短い課題 A:
龍安寺の石庭についての文章に照らして、次の(i)〜(iii)がそれぞれ文章と合っているか判定せよ。答えは「はい」か「いいえ」とし、決め手となる文章中の語句を一字一句そのまま引用すること。
(i) 庭には15個の石が5か所に点在している。
(ii) 庭の作者は相阿弥であると確定している。
(iii) 説話では、母虎は3匹の子虎を渡すのに3往復する。

提示文:
--------------------------------

方丈庭園(史跡・特別名勝) - いわゆる「龍安寺の石庭」である。幅 22 メートル、奥行 10 メートルほどの敷地に白砂を敷き詰め、帚目を付け、15個の石を一見無造作に5か所、点在させただけのシンプルな庭である。巨大な中国の山水の世界を日本人独特の感性を研ぎ澄まして写した「枯山水」の庭である。最大の特徴は、「水を感じさせるために水を抜く」ということで、水を見立てられるようなものを作る。白砂も大海をイメージし、岩は島というより山である。近世の地誌類には、室町幕府に仕えた相阿弥の作庭と伝えるが、作者、作庭年代、表現意図ともに諸説あって定かでない。作者として他に推測されている人物として、創建した細川勝元、その息子細川政元、開山の義天玄承金森宗和らがいるが、作者については未だに不明[1]。庭石の裏には「小太郎・□二郎」と刻まれた刻印がある。作者を示唆する暗号ではないかとされるが憶測の域を出ていない[2]

15個の石は、庭をどちらから眺めても、必ず1個は他の石に隠れて見えないように設計されているという。しかし、中の部屋から1ヶ所だけ15個の石全てが見える位置がある。ハルト・バン・パンダマイケル・ライオンズによれば、それは方丈の間の中心であり、15の石の配置は、ここを根元とする「二分岐構造」になっているという。ただし、この程度の面積の庭に15個の石を並べれば、そのうちの1つは隠れて見えなくなるのはむしろ当然のことだとする意見もあり、これを表現意図とする考え方には賛否両論がある。なお、東洋では十五夜(満月)にあたる15という数字を「完全」を表すものとしてとらえる思想があり、15に1つ足りない14は「不完全さ」を表すとされている。また、日本には、日光東照宮陽明門にみられるように、「物事は完成した時点から崩壊が始まる」という思想があり、建造物をわざと不完全なままにしておくことがある。

この庭には近世以来「虎の子渡しの庭」の別称がある。この庭を「虎の子渡し」という中国の説話と結び付けるのは伝承にすぎないが、参考までに説話の概略を以下に示す。

虎は、3匹の子供がいると、そのうち1匹は必ずどう猛で、子虎だけで放っておくと、そのどう猛な子虎が他の子虎を食ってしまうという。そこで、母虎が3匹の虎を連れて大河を渡る時は次のようにする。母虎はまず、どう猛な子虎を先に向こう岸に渡してから、いったん引き返す。次に、残った2匹のうち1匹を連れて向こう岸に行くと、今度は、どう猛な子虎だけを連れて、ふたたび元の岸に戻る。その次に、3匹目の子虎を連れて向こう岸へ渡る。この時点で元の岸にはどう猛な子虎1匹だけが残っているので、母虎は最後にこれを連れて向こう岸へ渡る。つまり、3匹の子虎を渡すのに3往復半する訳である。龍安寺の石庭はこの様子を表したものだという訳である。

--------------------------------

記録リスト:
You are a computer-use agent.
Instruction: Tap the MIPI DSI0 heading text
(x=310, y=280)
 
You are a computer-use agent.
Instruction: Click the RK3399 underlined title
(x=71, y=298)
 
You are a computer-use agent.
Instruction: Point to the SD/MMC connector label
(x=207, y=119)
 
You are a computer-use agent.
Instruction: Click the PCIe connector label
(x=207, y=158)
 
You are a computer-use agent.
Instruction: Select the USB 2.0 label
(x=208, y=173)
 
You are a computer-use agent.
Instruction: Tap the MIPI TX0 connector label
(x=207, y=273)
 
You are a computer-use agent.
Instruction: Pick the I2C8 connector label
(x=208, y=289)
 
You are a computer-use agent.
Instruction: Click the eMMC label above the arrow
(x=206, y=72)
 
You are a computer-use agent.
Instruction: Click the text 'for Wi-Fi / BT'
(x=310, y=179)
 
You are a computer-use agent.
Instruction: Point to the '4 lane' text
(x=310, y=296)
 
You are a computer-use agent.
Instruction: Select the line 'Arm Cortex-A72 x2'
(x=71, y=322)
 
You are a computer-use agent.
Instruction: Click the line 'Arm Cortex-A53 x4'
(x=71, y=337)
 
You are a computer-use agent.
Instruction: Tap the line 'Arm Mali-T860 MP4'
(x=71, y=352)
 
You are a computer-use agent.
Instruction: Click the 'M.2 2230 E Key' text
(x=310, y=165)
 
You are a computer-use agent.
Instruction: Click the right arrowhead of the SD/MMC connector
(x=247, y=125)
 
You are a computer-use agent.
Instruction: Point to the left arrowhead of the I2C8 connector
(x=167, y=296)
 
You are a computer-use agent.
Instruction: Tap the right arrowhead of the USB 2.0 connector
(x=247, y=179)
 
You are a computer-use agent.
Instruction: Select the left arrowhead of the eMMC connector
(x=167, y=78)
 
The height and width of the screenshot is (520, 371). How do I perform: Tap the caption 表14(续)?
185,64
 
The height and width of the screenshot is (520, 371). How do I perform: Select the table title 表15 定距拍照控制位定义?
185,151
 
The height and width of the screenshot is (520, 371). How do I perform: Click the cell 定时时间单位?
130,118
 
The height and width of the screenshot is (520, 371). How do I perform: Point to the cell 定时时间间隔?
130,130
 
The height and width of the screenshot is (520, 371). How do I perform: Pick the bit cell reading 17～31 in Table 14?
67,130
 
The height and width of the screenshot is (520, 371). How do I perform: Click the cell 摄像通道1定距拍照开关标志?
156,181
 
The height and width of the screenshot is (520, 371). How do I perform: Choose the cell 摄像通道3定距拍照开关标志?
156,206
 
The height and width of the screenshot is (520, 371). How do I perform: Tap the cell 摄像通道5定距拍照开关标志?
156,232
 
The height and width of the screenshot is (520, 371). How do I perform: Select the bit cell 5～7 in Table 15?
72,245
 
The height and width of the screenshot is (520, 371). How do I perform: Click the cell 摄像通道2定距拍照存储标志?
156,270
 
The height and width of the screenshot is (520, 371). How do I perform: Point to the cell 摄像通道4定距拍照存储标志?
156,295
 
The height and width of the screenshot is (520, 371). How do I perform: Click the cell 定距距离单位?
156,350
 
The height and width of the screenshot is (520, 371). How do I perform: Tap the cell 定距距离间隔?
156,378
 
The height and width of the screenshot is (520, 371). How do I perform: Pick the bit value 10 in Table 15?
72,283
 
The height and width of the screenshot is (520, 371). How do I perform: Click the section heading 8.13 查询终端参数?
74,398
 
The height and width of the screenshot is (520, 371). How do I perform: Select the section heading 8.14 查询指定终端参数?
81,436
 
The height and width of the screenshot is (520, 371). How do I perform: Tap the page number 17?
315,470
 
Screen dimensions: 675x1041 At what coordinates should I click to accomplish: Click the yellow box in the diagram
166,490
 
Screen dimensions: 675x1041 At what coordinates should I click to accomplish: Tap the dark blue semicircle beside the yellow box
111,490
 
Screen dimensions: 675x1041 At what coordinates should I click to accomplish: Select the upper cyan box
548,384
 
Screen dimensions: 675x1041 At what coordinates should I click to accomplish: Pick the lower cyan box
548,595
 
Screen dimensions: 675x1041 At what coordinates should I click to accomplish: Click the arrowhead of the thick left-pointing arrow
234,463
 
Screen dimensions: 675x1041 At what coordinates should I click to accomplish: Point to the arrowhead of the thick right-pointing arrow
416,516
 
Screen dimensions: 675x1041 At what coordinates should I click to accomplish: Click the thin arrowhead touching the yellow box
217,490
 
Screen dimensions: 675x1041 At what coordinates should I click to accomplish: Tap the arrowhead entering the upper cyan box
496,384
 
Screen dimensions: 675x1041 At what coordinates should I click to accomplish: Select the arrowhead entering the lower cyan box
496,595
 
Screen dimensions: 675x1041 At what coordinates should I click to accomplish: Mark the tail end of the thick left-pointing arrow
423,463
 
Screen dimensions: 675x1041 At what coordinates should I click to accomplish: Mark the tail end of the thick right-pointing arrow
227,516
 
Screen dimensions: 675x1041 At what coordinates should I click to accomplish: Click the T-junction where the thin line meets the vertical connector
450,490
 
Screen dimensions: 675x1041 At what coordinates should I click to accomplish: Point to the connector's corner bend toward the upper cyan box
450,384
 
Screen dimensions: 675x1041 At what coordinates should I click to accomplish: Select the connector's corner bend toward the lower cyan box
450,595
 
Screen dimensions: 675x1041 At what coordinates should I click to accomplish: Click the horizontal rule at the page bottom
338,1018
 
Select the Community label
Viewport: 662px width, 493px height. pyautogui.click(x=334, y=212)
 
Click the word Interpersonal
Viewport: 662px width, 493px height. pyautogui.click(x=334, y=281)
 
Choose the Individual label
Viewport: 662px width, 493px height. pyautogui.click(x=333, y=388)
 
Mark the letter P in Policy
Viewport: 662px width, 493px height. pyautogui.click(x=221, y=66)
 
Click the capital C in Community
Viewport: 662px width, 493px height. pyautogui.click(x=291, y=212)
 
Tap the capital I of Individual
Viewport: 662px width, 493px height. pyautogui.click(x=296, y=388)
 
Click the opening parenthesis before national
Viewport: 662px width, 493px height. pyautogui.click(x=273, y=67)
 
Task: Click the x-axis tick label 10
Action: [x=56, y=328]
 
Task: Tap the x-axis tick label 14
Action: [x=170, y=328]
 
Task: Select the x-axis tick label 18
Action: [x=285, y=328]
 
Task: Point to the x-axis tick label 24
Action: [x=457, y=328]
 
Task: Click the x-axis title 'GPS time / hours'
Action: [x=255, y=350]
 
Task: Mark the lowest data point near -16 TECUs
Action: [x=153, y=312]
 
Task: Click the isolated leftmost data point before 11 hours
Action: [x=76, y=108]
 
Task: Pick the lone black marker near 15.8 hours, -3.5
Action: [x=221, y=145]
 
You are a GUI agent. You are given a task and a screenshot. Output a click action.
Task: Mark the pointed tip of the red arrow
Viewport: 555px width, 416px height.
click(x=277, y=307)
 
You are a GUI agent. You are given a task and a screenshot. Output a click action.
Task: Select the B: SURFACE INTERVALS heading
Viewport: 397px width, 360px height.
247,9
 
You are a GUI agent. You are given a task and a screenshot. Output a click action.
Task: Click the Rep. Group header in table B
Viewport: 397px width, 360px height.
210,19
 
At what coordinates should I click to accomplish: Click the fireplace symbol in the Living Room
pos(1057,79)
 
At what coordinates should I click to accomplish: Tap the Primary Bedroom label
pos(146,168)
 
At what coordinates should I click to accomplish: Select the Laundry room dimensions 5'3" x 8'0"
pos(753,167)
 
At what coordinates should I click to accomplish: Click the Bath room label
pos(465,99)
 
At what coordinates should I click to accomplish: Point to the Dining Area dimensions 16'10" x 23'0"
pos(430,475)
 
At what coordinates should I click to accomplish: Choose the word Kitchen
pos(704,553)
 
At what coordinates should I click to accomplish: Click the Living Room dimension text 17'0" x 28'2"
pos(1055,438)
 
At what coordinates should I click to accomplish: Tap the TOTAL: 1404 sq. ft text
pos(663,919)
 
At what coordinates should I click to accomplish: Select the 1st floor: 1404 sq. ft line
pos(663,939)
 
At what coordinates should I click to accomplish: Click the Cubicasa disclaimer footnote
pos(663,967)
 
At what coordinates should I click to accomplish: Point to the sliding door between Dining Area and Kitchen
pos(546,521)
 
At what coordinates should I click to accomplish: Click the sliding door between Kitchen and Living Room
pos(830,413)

--------------------------------

短い課題 B: リストの冒頭から「(x=247, y=125)」を含む行までを、その行も含めて、「computer-use agent」を「screen assistant」に置き換えて書き直してください。ほかは一切変えず、この範囲の行だけを示すこと。

課題の解答 A:
(i) はい:「15個の石を一見無造作に5か所、点在させただけのシンプルな庭である」
(ii) いいえ:「作者、作庭年代、表現意図ともに諸説あって定かでない」
(iii) いいえ:「3匹の子虎を渡すのに3往復半する訳である」

課題の解答 B:
You are a screen assistant.
Instruction: Tap the MIPI DSI0 heading text
(x=310, y=280)
 
You are a screen assistant.
Instruction: Click the RK3399 underlined title
(x=71, y=298)
 
You are a screen assistant.
Instruction: Point to the SD/MMC connector label
(x=207, y=119)
 
You are a screen assistant.
Instruction: Click the PCIe connector label
(x=207, y=158)
 
You are a screen assistant.
Instruction: Select the USB 2.0 label
(x=208, y=173)
 
You are a screen assistant.
Instruction: Tap the MIPI TX0 connector label
(x=207, y=273)
 
You are a screen assistant.
Instruction: Pick the I2C8 connector label
(x=208, y=289)
 
You are a screen assistant.
Instruction: Click the eMMC label above the arrow
(x=206, y=72)
 
You are a screen assistant.
Instruction: Click the text 'for Wi-Fi / BT'
(x=310, y=179)
 
You are a screen assistant.
Instruction: Point to the '4 lane' text
(x=310, y=296)
 
You are a screen assistant.
Instruction: Select the line 'Arm Cortex-A72 x2'
(x=71, y=322)
 
You are a screen assistant.
Instruction: Click the line 'Arm Cortex-A53 x4'
(x=71, y=337)
 
You are a screen assistant.
Instruction: Tap the line 'Arm Mali-T860 MP4'
(x=71, y=352)
 
You are a screen assistant.
Instruction: Click the 'M.2 2230 E Key' text
(x=310, y=165)
 
You are a screen assistant.
Instruction: Click the right arrowhead of the SD/MMC connector
(x=247, y=125)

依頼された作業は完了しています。